• [STORED ROWS]

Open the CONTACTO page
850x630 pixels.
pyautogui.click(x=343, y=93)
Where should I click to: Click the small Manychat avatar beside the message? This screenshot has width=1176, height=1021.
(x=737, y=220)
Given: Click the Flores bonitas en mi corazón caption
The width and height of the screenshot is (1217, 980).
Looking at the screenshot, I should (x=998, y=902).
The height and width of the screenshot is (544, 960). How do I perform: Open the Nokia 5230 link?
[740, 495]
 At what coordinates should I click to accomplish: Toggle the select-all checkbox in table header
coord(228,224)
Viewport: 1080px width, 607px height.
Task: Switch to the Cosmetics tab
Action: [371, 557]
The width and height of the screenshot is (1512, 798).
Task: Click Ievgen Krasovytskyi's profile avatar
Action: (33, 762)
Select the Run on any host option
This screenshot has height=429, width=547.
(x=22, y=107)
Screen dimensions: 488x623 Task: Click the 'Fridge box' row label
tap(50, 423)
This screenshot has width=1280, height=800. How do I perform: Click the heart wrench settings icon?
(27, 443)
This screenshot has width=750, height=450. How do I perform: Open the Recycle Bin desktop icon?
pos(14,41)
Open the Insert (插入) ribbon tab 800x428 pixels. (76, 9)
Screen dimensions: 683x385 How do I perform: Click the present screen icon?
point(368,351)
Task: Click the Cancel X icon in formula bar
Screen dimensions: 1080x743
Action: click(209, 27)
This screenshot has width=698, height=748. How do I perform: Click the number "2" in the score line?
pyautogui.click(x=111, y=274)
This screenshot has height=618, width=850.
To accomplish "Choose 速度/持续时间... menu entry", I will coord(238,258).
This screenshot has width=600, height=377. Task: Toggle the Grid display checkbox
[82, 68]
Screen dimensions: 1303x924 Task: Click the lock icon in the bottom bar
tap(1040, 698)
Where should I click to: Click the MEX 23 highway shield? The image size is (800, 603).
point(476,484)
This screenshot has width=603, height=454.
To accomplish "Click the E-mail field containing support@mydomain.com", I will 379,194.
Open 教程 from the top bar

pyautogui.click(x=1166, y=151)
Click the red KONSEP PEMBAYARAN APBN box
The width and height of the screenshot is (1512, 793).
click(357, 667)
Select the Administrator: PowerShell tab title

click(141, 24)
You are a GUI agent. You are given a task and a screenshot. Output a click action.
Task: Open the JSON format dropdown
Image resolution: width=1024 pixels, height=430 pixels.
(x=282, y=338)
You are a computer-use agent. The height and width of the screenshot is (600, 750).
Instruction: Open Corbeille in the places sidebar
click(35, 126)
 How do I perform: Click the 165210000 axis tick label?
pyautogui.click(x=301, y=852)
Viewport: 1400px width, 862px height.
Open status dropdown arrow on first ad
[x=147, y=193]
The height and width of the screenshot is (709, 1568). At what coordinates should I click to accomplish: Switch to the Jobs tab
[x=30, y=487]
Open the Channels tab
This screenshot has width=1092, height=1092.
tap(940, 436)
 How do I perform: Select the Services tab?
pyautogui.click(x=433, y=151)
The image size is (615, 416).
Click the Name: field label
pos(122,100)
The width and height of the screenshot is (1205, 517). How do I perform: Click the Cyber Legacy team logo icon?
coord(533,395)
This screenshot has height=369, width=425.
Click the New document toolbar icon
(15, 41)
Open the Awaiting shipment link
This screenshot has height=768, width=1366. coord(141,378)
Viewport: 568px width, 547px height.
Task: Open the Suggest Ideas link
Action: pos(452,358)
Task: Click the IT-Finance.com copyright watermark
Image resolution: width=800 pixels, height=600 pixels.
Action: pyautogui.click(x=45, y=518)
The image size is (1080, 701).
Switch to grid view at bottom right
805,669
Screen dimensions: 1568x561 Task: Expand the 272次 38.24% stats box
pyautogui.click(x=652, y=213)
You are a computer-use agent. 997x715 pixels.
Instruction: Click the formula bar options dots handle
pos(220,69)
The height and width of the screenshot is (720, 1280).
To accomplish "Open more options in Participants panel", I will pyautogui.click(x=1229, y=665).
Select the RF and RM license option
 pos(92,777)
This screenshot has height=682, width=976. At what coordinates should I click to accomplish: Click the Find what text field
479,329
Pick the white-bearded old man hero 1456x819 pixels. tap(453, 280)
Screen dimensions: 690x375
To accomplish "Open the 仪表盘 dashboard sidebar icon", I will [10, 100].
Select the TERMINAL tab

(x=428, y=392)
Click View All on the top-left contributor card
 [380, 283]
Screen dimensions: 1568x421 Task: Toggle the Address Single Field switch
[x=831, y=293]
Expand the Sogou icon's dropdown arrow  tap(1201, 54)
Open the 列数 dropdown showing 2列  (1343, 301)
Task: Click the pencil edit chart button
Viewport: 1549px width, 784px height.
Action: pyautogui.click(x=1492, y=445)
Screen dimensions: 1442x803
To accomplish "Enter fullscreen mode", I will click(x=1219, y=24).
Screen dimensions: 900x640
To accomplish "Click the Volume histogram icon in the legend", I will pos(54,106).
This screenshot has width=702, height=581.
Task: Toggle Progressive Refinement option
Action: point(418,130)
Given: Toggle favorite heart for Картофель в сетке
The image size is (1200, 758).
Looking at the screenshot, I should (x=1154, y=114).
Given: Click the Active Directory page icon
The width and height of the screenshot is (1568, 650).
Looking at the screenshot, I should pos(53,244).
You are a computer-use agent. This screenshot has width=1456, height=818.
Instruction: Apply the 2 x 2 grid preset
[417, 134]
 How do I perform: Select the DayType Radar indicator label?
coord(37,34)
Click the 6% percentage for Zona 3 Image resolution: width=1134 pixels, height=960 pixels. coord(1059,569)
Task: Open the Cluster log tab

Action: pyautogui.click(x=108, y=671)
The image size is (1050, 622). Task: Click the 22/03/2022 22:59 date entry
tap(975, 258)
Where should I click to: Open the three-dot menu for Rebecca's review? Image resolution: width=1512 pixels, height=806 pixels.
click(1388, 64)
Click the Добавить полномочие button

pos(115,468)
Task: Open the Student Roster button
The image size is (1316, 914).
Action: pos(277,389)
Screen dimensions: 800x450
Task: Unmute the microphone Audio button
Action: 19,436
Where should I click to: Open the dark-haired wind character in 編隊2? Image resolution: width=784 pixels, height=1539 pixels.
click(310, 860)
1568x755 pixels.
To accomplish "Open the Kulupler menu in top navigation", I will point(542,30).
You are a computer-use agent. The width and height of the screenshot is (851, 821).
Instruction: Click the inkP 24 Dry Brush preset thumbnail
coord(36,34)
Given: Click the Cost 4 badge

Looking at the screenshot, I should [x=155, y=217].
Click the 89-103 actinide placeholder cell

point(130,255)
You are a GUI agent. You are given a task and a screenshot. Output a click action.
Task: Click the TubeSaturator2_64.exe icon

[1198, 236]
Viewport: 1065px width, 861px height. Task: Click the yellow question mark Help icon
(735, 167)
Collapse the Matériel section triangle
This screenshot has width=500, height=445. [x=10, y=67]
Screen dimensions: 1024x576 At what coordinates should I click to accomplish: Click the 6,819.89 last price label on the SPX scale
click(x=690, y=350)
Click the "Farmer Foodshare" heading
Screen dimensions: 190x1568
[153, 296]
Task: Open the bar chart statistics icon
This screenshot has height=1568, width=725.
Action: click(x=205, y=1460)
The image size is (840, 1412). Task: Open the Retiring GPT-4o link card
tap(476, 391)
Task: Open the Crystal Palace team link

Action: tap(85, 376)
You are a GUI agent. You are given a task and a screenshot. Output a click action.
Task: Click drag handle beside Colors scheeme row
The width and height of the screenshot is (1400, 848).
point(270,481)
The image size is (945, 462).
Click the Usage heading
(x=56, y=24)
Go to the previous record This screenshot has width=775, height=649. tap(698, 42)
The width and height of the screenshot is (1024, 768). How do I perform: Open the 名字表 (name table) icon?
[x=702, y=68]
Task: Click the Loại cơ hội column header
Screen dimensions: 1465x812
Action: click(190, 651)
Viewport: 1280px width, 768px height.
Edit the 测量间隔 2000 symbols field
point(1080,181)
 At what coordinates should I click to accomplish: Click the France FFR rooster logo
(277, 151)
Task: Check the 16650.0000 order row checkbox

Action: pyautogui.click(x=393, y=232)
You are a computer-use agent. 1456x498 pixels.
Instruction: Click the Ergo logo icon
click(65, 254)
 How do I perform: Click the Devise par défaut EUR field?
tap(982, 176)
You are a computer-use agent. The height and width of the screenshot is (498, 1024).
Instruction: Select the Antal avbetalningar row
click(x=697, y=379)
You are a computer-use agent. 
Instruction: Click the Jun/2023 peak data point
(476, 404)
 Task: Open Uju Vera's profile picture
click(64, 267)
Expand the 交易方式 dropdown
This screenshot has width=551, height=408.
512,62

• [EXERCISE GOAL] Put the items above, from the line containing "Where should I click to: Open the three-dot" down through the line containing "pos(115,468)", into a two-column CSV with the headers item_text and answer, one row per item. Enclose each field in quotation marks and replace any line breaks with spaces.

• [SOLUTION TO THE EXERCISE]
item_text,answer
"Where should I click to: Open the three-dot menu for Rebecca's review? Image resolution: width=1512 pixels, height=806 pixels.","click(1388, 64)"
"Click the Добавить полномочие button","pos(115,468)"